**TESTO DELL'ARTICOLO**.
«Botti riempite d’acqua, l’ex direttore ha esposto la cantina allo scandalo»
TRENTO «L’ex direttore ha esposto la cantina Colli Zugna di Mori allo scandalo».
È la sintesi di un passaggio contenuto nelle motivazioni della sentenza della Corte d’appello che ha confermato il licenziamento dell’ex direttore generale Luciano Tranquillini. «Una corretta gestione del disallineamento riscontrato avrebbe comportato — scrive in sentenza il collegio, presieduto dalla giudice Anna Maria Creazzo — avrebbe comportato, in ragione del proprio vincolo fiduciario con la datrice di lavoro, una evidenziazione del problema per accertare le cause e adottare rimedi, non certo un’operazione fraudolenta che ha esposto la cantina ai rilievi in sede di revisione a cui sono seguiti scandalo, indagini penali e commissariamento». La sentenza della Corte sembra mettere una pietra tombale nella battaglia tra l’ex direttore, difeso dagli avvocati Stefan Kacenka ed Elisa Caldiroli, e la cantina Colli Zugna di Mori, rappresentata dall’avvocato Filippo Valcanover, sul licenziamento. Salvo un ricorso da parte della difesa, tutt’altro che escluso, per Cassazione. Sul fronte penale nei giorni scorsi Tranquillini ha patteggiato 1 anno e 8 mesi per frode in commercio e contraffazione di indicazioni geografiche o denominazioni di origine di prodotti agricoli (la Procura gli aveva contestato anche il reato associativo).

**ELENCO DEI RECORD**.
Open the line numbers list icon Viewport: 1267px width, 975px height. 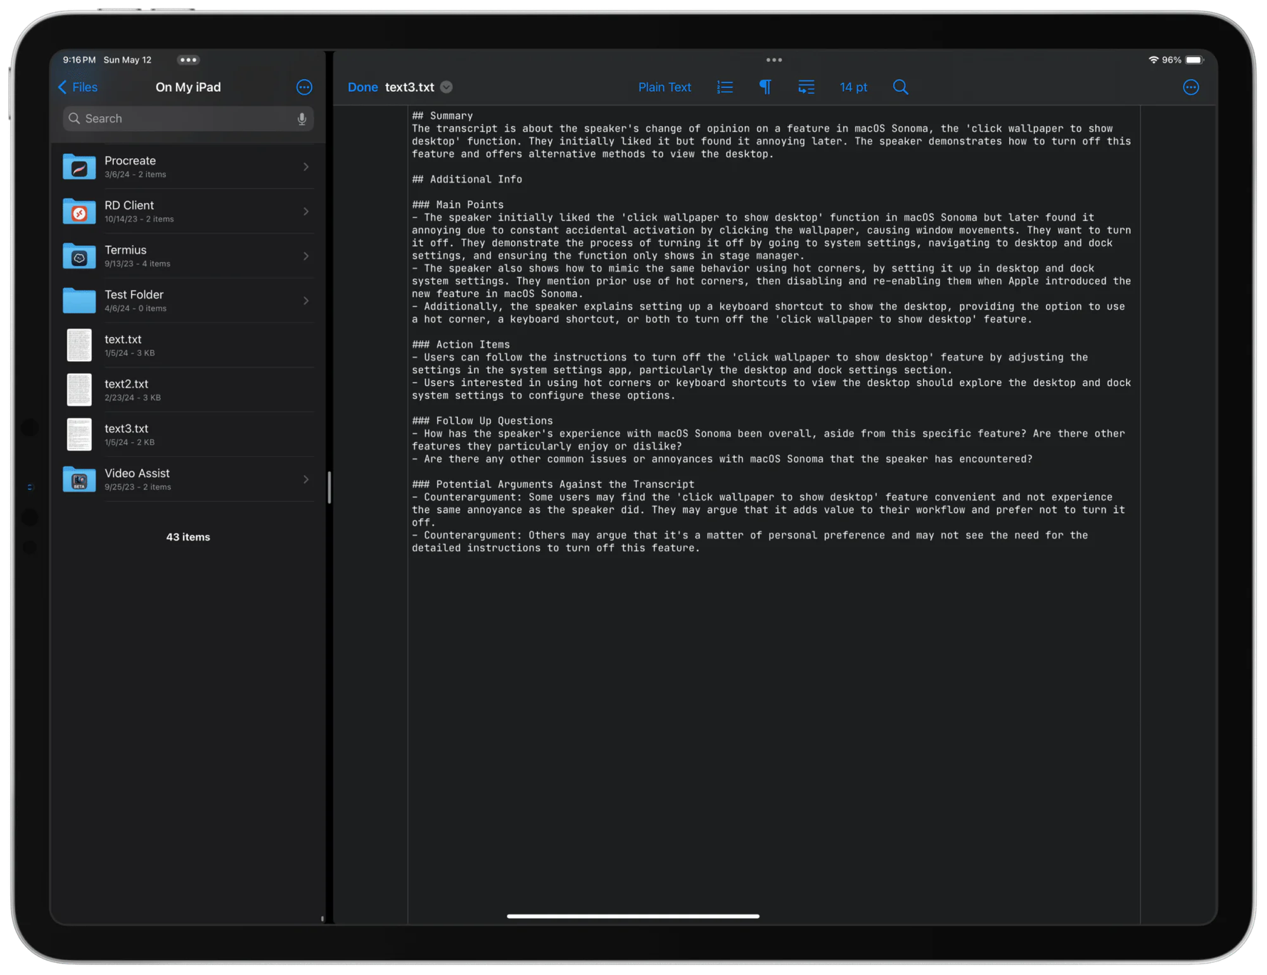pyautogui.click(x=725, y=87)
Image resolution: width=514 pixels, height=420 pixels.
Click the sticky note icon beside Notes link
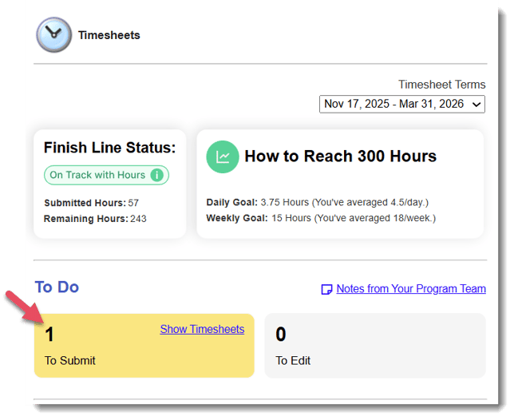click(326, 289)
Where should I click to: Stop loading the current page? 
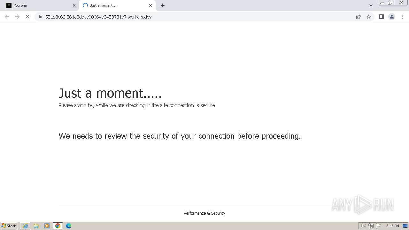tap(27, 17)
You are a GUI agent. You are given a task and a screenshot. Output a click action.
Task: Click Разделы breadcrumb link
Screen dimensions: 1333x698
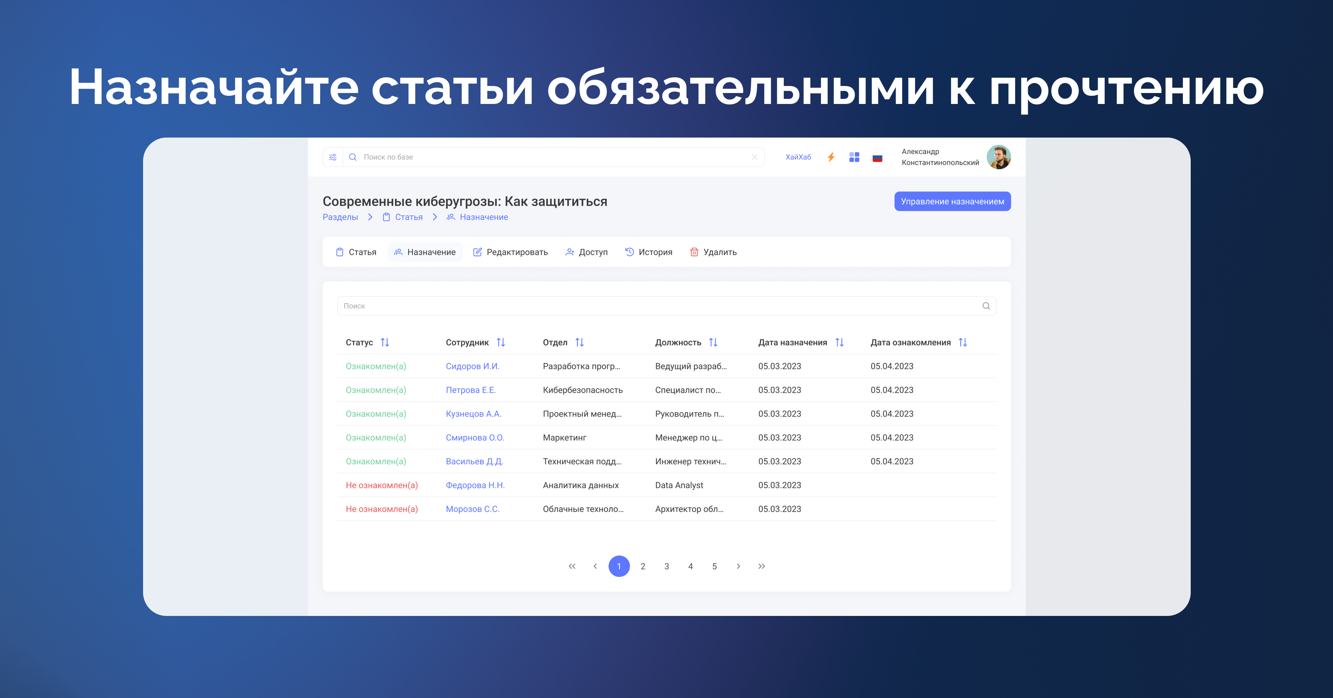click(x=340, y=217)
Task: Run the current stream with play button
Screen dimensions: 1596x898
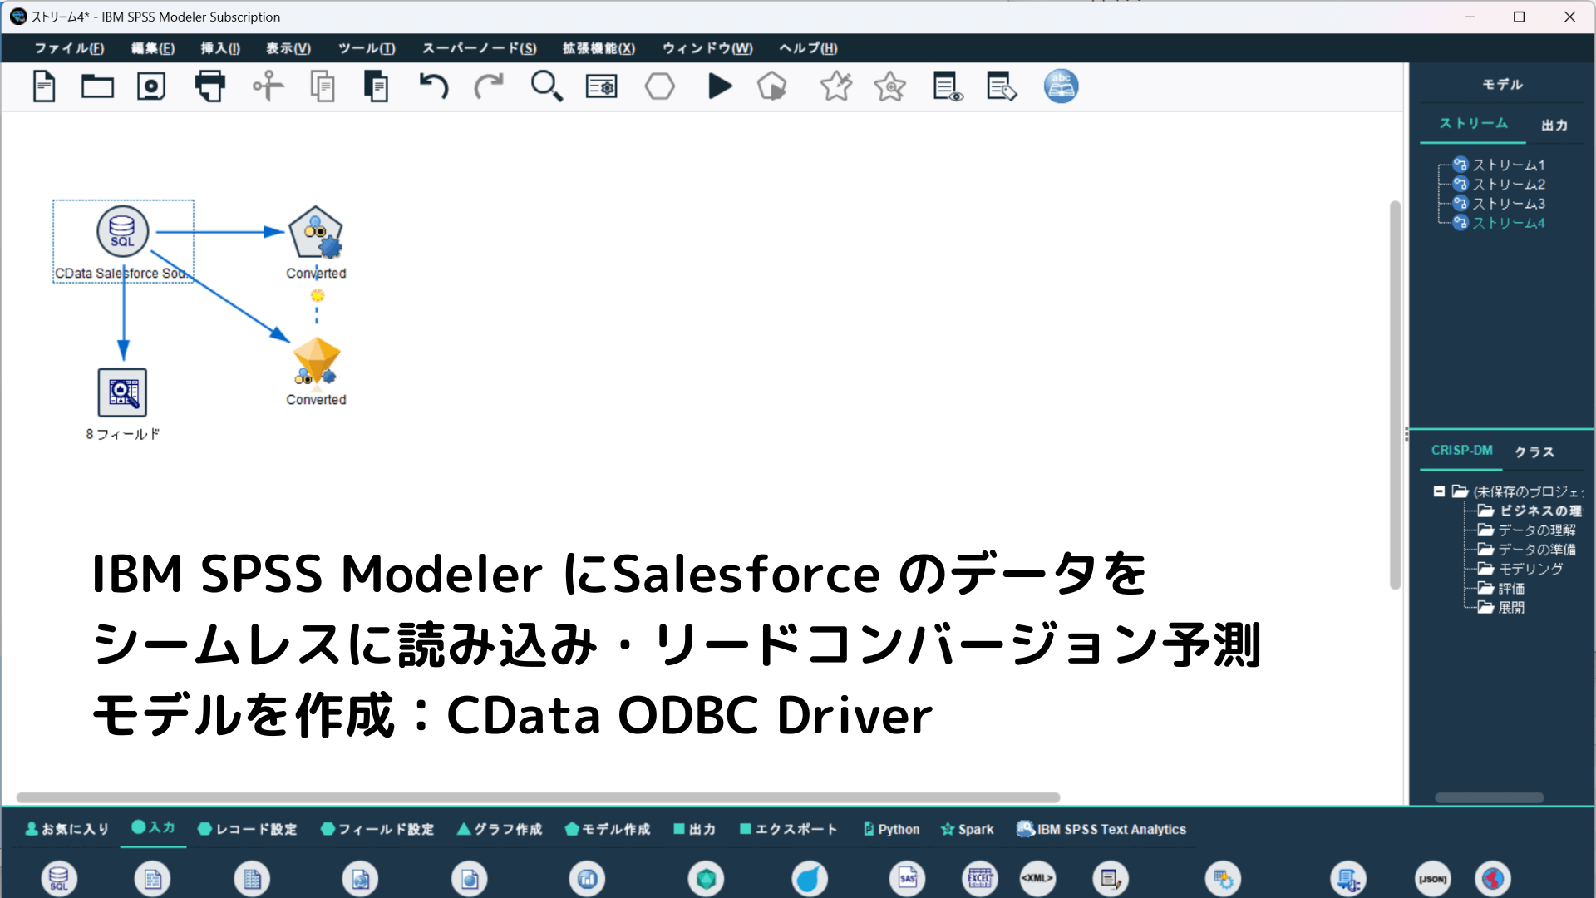Action: (x=720, y=86)
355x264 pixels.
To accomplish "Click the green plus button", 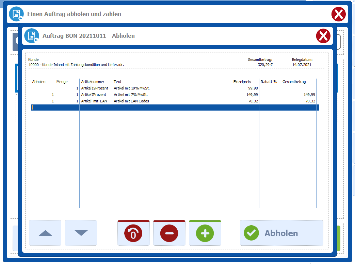I will pos(205,233).
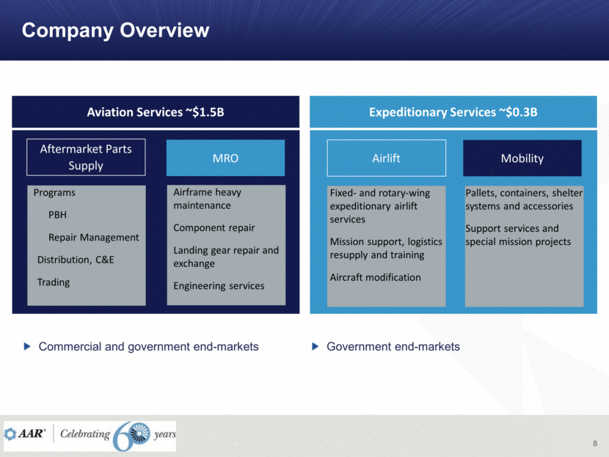Screen dimensions: 609x457
Task: Click the Distribution, C&E item
Action: pyautogui.click(x=76, y=260)
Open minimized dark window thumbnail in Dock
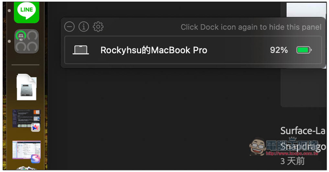 (26, 119)
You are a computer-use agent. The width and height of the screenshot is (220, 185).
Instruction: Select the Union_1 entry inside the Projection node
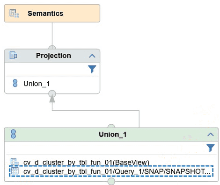coord(37,84)
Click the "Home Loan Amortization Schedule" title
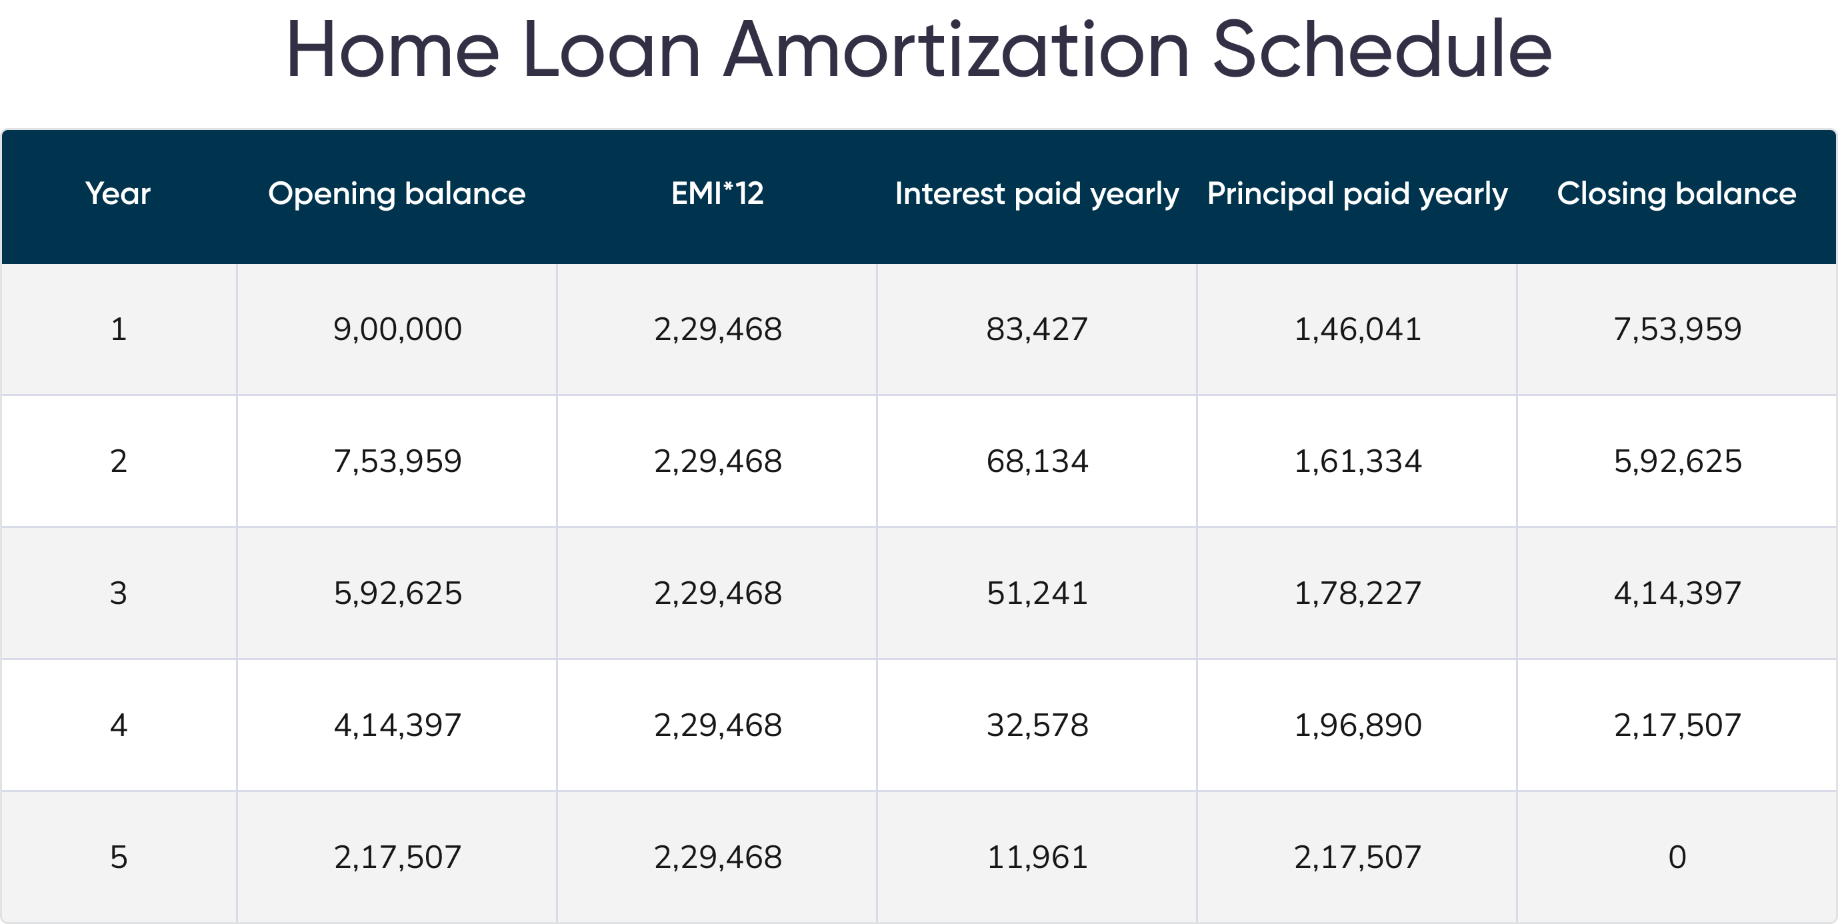Screen dimensions: 1838x924 [918, 50]
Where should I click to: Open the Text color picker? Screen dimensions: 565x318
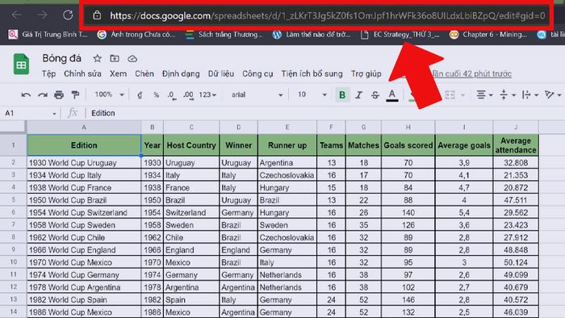tap(392, 95)
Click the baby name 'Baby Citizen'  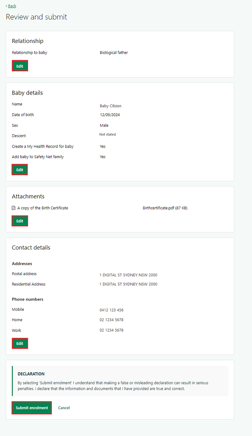pos(110,106)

**COMPITI DA SVOLGERE**.
A. Secondo l'articolo sulla cantina Colli Zugna, quale pena ha patteggiato Luciano Tranquillini sul fronte penale?
B. Continua l'articolo sulla cantina Colli Zugna partendo dopo l'ultima frase presente.
I record non hanno alcun ruolo in questo.

**RISULTATI**.
A. 1 anno e 8 mesi.

B.
Ma torniamo alla causa di lavoro. In sentenza i giudici ricostruiscono alcuni passaggi salienti dell’inchiesta che ha portato alla luce botti riempite di 2.000 ettolitri di acqua per «simulare una corretta rispondenza tra giacenza fisica e di registro». La presunta frode era stata scoperta il primo agosto 2017 dopo le verifiche a campione sui contenitori disposte dai revisori della Federazione Trentina della Cooperazione nel corso delle operazioni di controllo delle giacenze inventariate. La difesa ha evidenziato che era l’enologo ad avere il compito di controllare il contenuto dei vasi vinari ed era un’impiegata a tenere i registri, non Tranquillini. Inoltre il riempimento dei serbatoi con acqua era stato concordato con l’allora presidente della Colli Zugna, Paolo Saiani. Di più: il sistema di coprire, sempre ad avviso della difesa dell’ex direttore generale, «era una prassi seguita da anni». Per l’avvocato Kacenka, quindi, la sanzione applicata a Tranquillini era sproporzionata.
Ma la Corte d’appello sostiene che la presunta «prassi», invocata dall’ex direttore, non scagiona Tranquillini. «Un illecito precedente — scrive la Corte, che ha sostanzialmente condiviso la tesi della difesa della Colli Zugna — non elimina e nè riduce la gravità della condotta dell’ex direttore».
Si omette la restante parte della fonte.